Magnesium, a macromineral common in grains, nuts and vegetables, is perhaps best known for its role in promoting bone density. However, recent research delivers some insight into the importance of magnesium and its involvement in over 300 individual body functions, ranging from the transmission of hormones such as insulin, thyroid, estrogen, testosterone, and DHEA, to the formation of neurotransmitters such as dopamine, catecholamines, and serotonin.
Magnesium is responsible for the regulation and release of these hormones, nutrients and neurotransmitters. Magnesium also regulates the two other primary electrolytes—potassium and calcium. Through this, magnesium helps to solve what is sometimes called The Calcium Paradox—wherein there is the potential for extra calcium to bypass the bones, where it provides benefits, and instead accumulate in arterial walls, impeding blood flow and potentially leading to heart attack and stroke. A proper intake of magnesium will help to prevent this problem.
It is also known that magnesium helps protect cells from heavy metals, such as aluminum, mercury, lead, cadmium, beryllium and nickel, which are associated with Parkinson’s, multiple sclerosis and Alzheimer’s disease.
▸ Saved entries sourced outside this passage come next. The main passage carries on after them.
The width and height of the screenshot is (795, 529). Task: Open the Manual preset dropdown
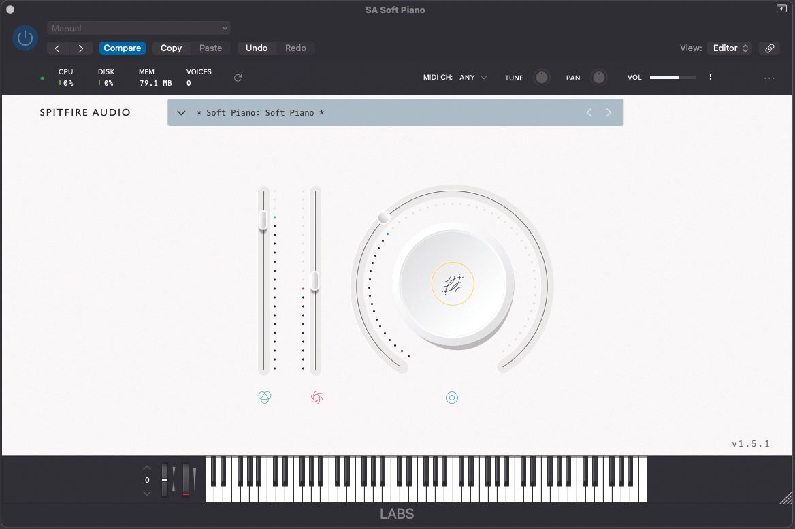tap(139, 27)
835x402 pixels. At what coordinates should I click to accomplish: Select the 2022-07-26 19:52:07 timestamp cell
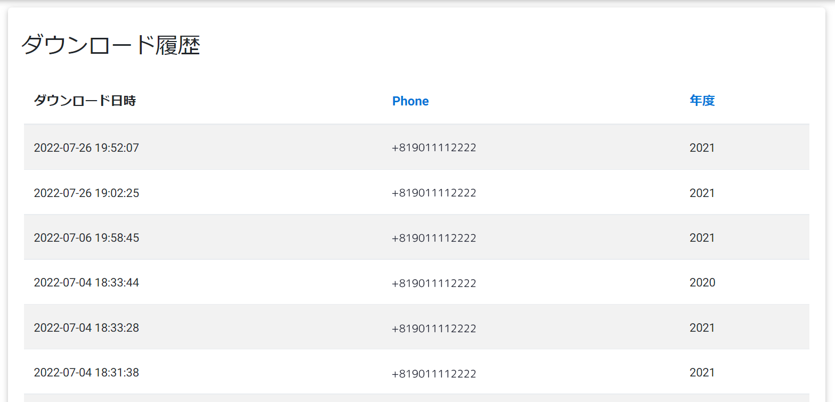tap(86, 147)
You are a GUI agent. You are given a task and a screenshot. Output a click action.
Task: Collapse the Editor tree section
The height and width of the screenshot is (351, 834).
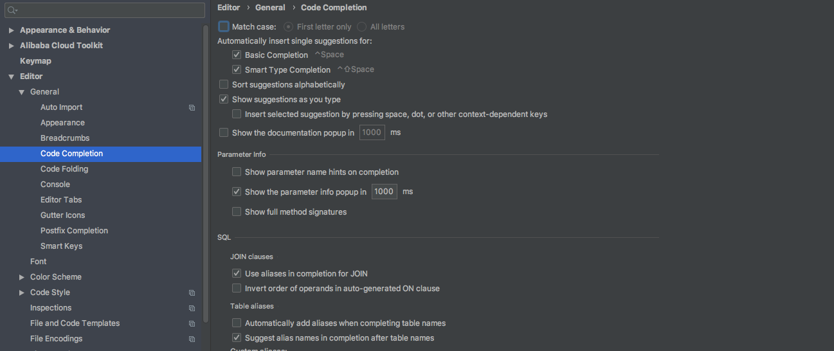pos(12,77)
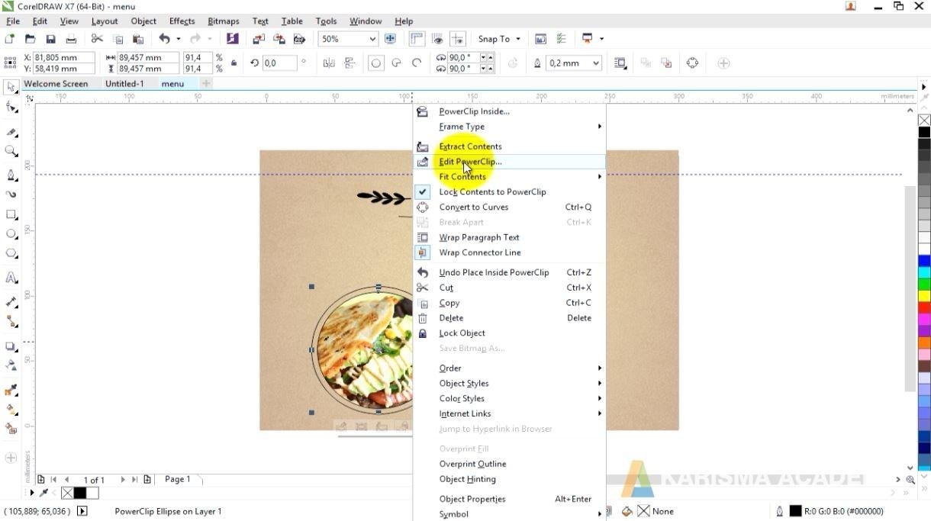931x521 pixels.
Task: Toggle Lock Contents to PowerClip checkmark
Action: pyautogui.click(x=423, y=191)
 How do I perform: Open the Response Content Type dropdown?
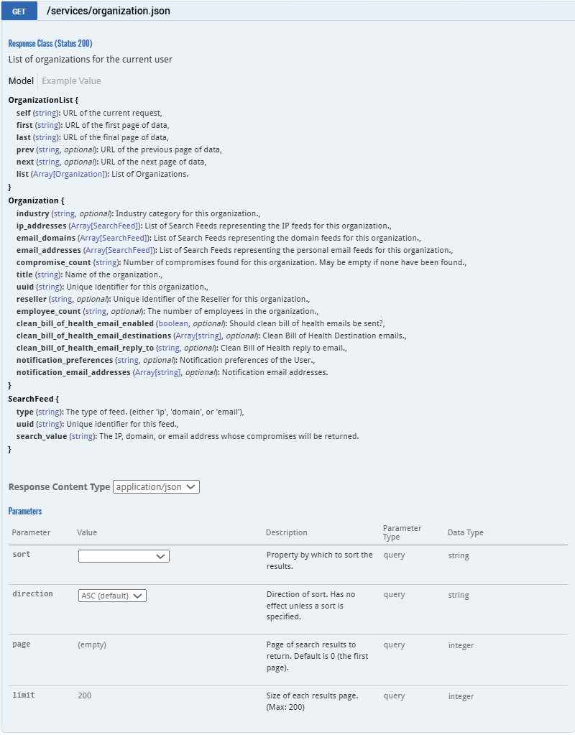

It has been suggested that low total body magnesium might contribute to heavy metal toxicity in children which, if prolonged, could facilitate the development of learning disorders.
All of the above serves to explain how magnesium offers benefits for human nutrition. As to why the problem of magnesium deficiency has remained relatively unnoticed, the answer seems to be that there are so many processes and factors cumulatively contributing to it that the issue quickly becomes overlooked.
Many believe that through modern large-scale farming practices, magnesium has been consistently depleted in our soils, and has been further depleted in plants by the use of fertilizers. After harvest, the mechanics of modern food processing also remove magnesium. In addition to that, common cooking techniques—including broiling, steaming and boiling—also have a tendency to reduce the magnesium content of foods, by leaking the mineral into the water or onto the grill.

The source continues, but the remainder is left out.